------ Excerpted text
Spring has sprung and Easter is right around the corner causing a few more temptations for our animals to chew, lick, and possibly even ingest items that are not particularly safe for them. Before you start your spring cleaning and decorating for Easter, remember to take a few extra steps to keep your pets safe, happy, and healthy.
It may be common knowledge that chocolate and candy are no good for our animals, but it never hurts to repeat it. Chocolate contains theobromine and can cause elevated heart rates and seizures. Certain candy also contain the sugar substitute xylitol, a sweetener that is toxic to animals. If ingested, it can cause seizures and liver failure. It is best to keep the Easter candy hidden away and out of reach of your furry friends.
While Easter lilies are very pretty, they are also severely toxic to cats. If ingested or even just simply by chewing on them, these flowers can cause vomiting, lethargy, and even death. If your cat is a master jumper and can reach just about every surface in your house, it’s highly recommended to steer clear of Easter lilies to ensure your cat safe and healthy.
Don’t lose track of where you hide all those Easter eggs! Real or plastic eggs can be mistaken for treats by your dog. Fake eggs can cause intestinal problems if ingested while real eggs that may have been forgotten about can spoil and cause upset stomachs and diarrhea. Keep track of the number of eggs you hide in your yard as well as where they are hidden to gather up any undiscovered ones after the hunt is over. Draw yourself a map to help you remember where you’ve hidden all the eggs!
Easter baskets can also be harmful to animals. Between the Easter grass, the candy, and any toys that may be present, these items can cause some serious issues if your furry friends find them first. If Easter grass is chewed on and ingested it will cause irritation and blockage to their digestive system. Try using other alternatives to Easter grass such as tissue paper or floral fabrics. If your furry friend tends to tear up paper products we highly recommend sticking to fabrics to fill in your baskets. Dogs may mistake the Easter toys meant for kids as their own. These plastic toys are especially dangerous to dogs because chewing and swallowing any plastic pieces can cause intestinal blockages and upset stomachs.
Crowded houses with friends and family can be overwhelming to your animals. Consider giving them their own space away from all the potential chaos with food, water, and a few of their favorite toys. It will help keep your pets calm but also helps reduce the risk of them eating or getting into things they shouldn’t be.
In regards to spring cleaning, always make sure that cleaning supplies are out of reach from your animals (and children too). Remember that spring is also a time for bugs to come back with a vengeance so it is recommended to set up an appointment as soon as possible with your veterinarian to discussion flea and tick prevention. You should use this time to discuss heartworm prevention as well. Even if you have an feline who stays indoor, it is important to keep them protected because you never know what you or another pet may bring into your living space. While we are on the topic of indoor cats and spring, it is also recommended that you microchip all your animals. Warmer weather can make it more enticing for animals to run off so having a microchip with your current information will make it that much easier to bring your pets home safely.
Spring is here and Easter is wonderful but remember your pets are always curious about new things and smells no matter what day of the year it is. Keep an eye on your furry friends and call your vet when something doesn’t seem right. Warmer weather is in sight so be sure to enjoy it with your pets in a productive and safe way.
------------
#### Work order 1
In one to three sentences, explain why the Easter pet safety article recommends microchipping all your animals.
#### Work order 2
Swap "temptations" for "enticements" in the Easter pet safety article, giving the passage again: begin at the words "Spring has sprung" and stop after "happy, and healthy.".
The rows on this page bear no relation to the Easter pet safety article.
------ Data shown
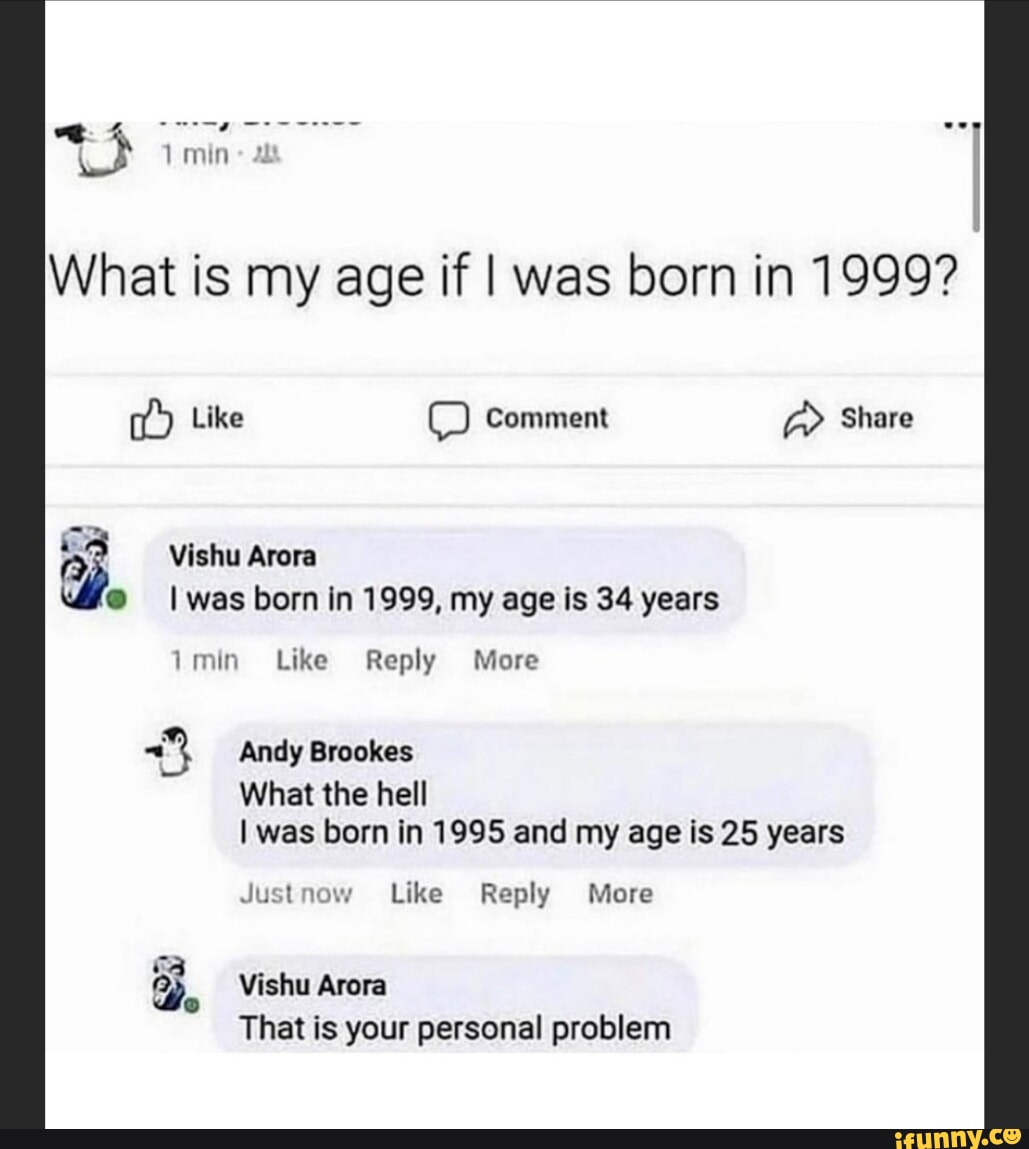Open the post options three-dot menu
The height and width of the screenshot is (1149, 1029).
click(957, 124)
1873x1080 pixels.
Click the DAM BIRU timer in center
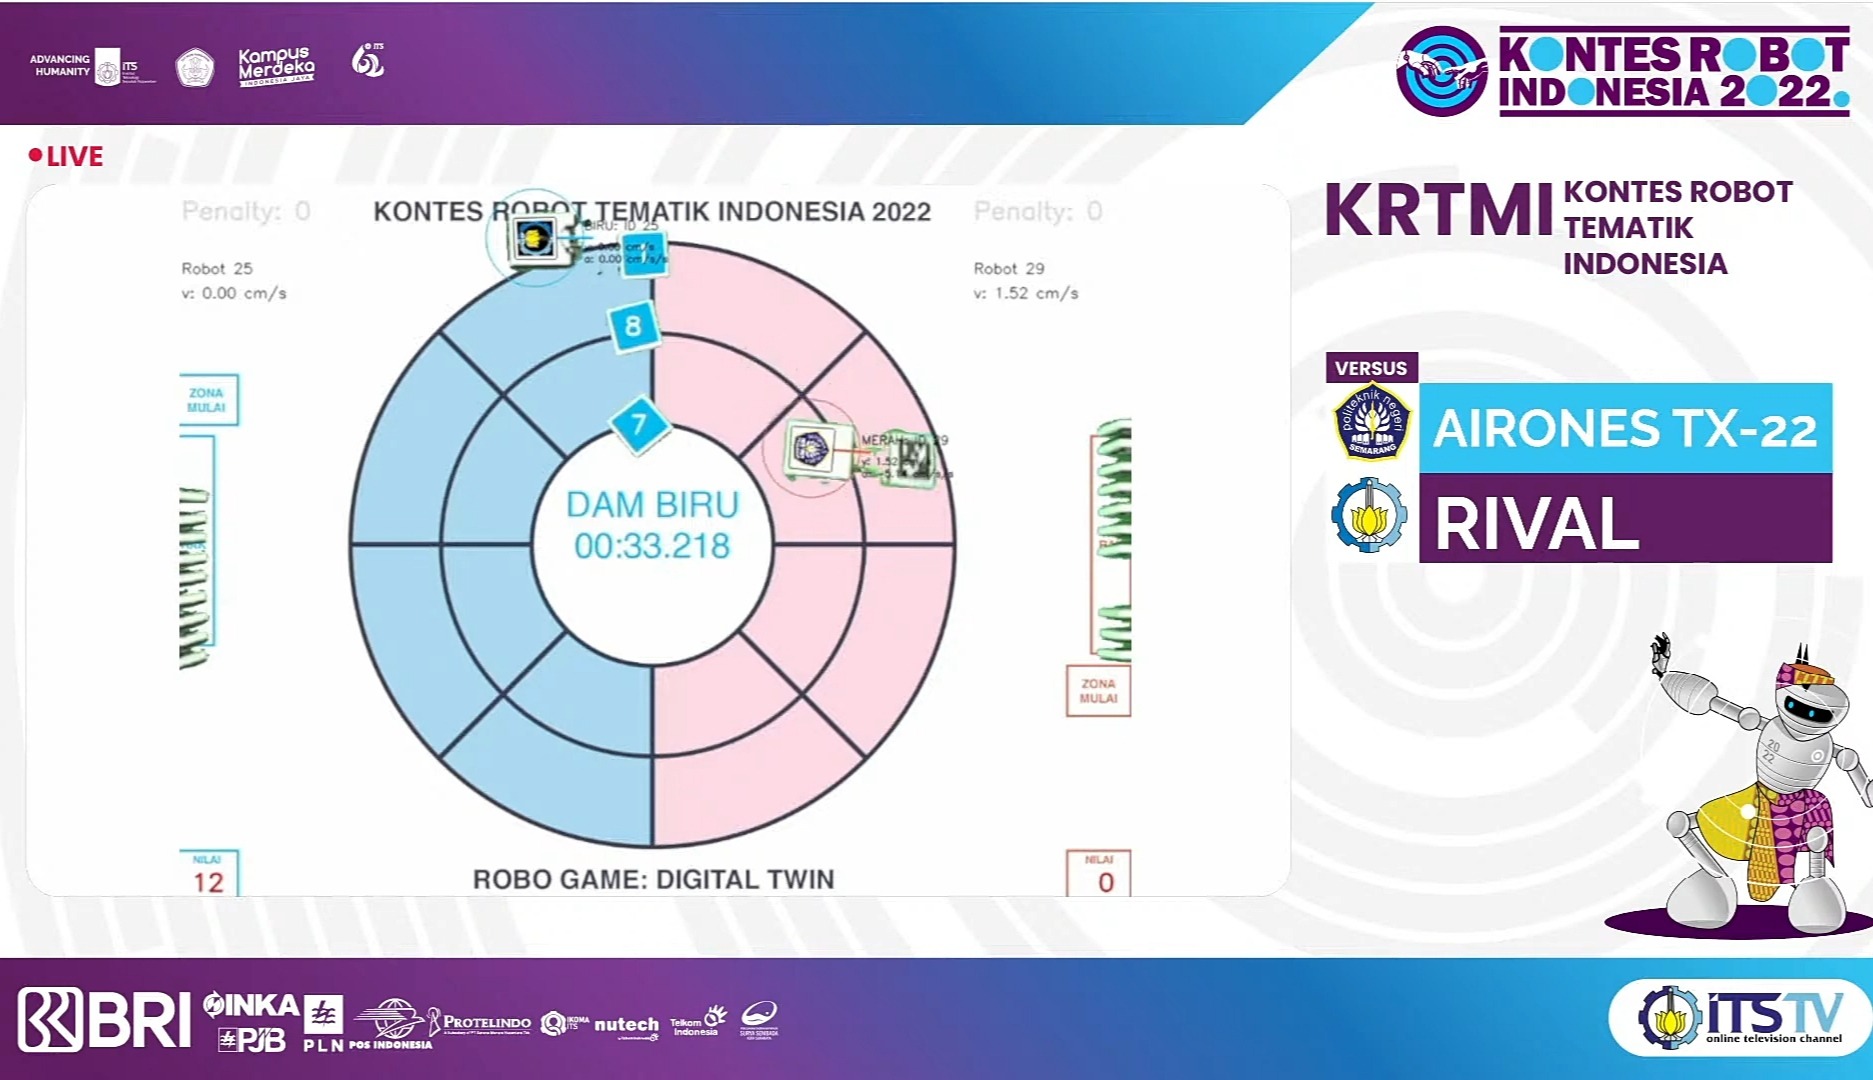pyautogui.click(x=652, y=526)

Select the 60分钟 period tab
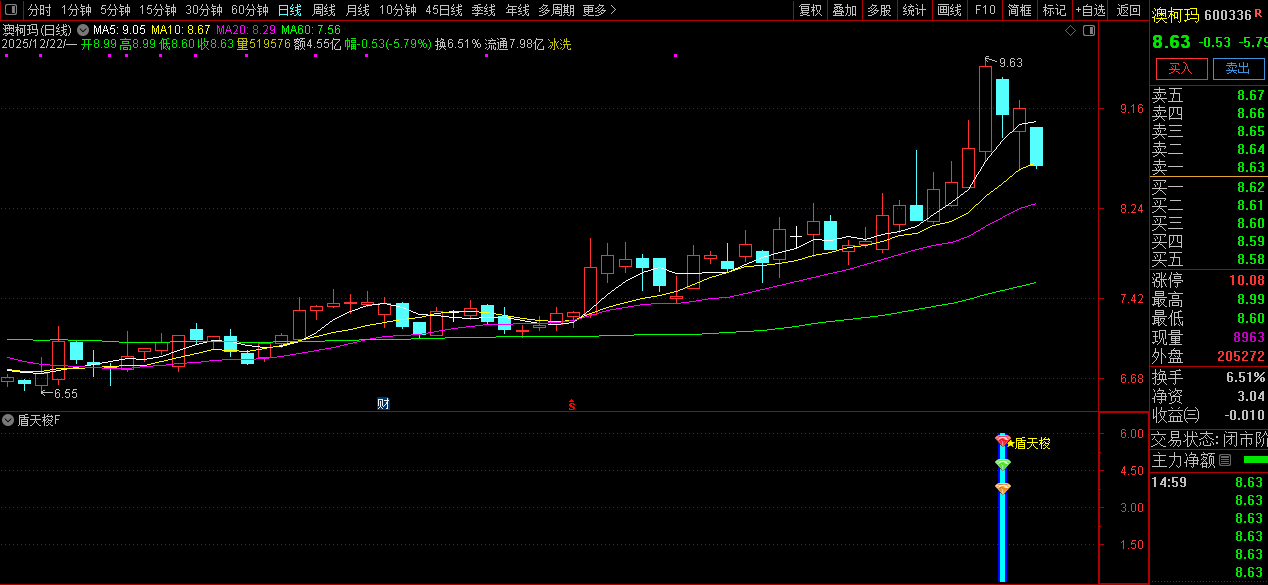[249, 10]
------------
#### Answer 1
Warmer weather can make running off more enticing for animals. A microchip with your current information makes it much easier to bring your pets home safely.

#### Answer 2
Spring has sprung and Easter is right around the corner causing a few more enticements for our animals to chew, lick, and possibly even ingest items that are not particularly safe for them. Before you start your spring cleaning and decorating for Easter, remember to take a few extra steps to keep your pets safe, happy, and healthy.